Task requirements: Read through the entries below and copy each line where "will" turns up.

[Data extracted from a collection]
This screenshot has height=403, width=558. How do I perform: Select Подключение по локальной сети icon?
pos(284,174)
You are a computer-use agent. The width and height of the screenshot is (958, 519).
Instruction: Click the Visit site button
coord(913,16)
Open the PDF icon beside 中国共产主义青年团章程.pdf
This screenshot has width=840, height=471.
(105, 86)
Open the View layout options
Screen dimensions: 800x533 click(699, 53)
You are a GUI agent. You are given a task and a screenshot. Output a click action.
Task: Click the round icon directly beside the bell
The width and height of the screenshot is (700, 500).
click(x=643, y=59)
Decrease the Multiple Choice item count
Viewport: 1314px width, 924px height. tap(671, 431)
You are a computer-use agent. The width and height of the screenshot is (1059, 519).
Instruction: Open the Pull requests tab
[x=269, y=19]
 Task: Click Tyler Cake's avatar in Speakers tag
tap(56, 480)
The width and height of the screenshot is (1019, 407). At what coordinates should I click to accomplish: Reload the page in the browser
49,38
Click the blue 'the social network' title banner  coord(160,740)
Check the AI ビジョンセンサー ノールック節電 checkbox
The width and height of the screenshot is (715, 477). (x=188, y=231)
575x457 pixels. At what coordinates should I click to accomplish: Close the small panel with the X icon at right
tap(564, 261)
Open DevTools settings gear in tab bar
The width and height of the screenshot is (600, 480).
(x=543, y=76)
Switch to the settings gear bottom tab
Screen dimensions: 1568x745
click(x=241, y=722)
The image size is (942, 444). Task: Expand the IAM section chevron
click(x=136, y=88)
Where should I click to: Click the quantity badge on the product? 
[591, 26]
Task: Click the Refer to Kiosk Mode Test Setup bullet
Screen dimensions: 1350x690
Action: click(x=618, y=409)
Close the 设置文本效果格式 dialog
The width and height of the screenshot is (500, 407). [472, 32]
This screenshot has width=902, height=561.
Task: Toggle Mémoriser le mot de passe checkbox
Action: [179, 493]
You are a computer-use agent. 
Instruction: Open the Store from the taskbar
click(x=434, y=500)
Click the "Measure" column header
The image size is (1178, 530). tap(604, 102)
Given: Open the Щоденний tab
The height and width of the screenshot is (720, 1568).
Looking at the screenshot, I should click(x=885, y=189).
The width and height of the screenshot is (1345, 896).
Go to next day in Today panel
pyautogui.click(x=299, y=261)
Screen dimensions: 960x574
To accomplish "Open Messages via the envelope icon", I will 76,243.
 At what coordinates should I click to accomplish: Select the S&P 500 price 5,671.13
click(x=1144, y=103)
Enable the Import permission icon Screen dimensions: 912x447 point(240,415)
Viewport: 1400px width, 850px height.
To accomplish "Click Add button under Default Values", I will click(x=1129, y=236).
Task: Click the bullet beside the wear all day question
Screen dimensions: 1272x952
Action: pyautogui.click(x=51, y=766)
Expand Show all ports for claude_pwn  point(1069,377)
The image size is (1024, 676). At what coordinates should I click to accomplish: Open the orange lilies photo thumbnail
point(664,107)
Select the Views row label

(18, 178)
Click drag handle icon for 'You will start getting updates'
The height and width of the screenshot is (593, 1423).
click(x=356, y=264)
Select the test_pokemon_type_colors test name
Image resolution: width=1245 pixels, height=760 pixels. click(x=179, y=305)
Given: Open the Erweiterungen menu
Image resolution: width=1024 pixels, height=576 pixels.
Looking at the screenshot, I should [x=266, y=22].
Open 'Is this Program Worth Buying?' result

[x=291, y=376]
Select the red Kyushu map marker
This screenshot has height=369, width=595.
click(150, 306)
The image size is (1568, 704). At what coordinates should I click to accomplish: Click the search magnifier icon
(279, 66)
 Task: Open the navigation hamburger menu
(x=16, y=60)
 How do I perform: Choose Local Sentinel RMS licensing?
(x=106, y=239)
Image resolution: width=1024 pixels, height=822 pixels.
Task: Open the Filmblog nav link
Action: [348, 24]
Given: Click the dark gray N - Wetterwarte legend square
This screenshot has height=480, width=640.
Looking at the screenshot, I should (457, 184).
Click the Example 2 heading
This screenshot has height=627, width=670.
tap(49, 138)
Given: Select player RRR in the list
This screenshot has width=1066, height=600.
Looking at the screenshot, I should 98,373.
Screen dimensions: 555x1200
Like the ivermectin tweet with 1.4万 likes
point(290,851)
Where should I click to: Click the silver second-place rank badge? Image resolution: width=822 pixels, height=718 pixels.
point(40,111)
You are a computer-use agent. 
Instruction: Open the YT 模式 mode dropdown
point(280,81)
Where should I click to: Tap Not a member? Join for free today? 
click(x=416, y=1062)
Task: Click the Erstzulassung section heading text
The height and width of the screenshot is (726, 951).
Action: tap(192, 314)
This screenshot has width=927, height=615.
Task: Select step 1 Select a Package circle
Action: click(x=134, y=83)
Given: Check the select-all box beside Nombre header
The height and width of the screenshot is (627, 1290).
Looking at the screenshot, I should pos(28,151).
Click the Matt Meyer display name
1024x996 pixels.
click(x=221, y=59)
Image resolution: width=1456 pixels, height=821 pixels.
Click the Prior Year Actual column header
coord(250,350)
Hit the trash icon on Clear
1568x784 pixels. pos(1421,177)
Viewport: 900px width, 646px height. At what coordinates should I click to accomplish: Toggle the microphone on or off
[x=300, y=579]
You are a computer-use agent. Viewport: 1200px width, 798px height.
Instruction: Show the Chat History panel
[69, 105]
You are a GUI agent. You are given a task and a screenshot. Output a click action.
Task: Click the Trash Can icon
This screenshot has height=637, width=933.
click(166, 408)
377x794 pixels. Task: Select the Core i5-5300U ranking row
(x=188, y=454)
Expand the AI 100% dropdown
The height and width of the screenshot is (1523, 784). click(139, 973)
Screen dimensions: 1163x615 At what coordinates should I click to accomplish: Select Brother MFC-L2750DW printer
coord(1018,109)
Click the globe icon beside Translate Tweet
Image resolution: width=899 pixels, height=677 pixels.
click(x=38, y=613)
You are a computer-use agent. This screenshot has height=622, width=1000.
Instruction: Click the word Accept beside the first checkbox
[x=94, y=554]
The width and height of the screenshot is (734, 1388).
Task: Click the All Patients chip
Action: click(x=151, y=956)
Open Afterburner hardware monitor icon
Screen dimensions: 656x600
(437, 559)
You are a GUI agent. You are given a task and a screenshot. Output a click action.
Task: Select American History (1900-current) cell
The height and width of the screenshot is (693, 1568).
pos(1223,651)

Reply:
To accomplish "Open Messages via the envelope icon", I will 76,243.
To accomplish "Click Add button under Default Values", I will click(x=1129, y=236).
Click drag handle icon for 'You will start getting updates'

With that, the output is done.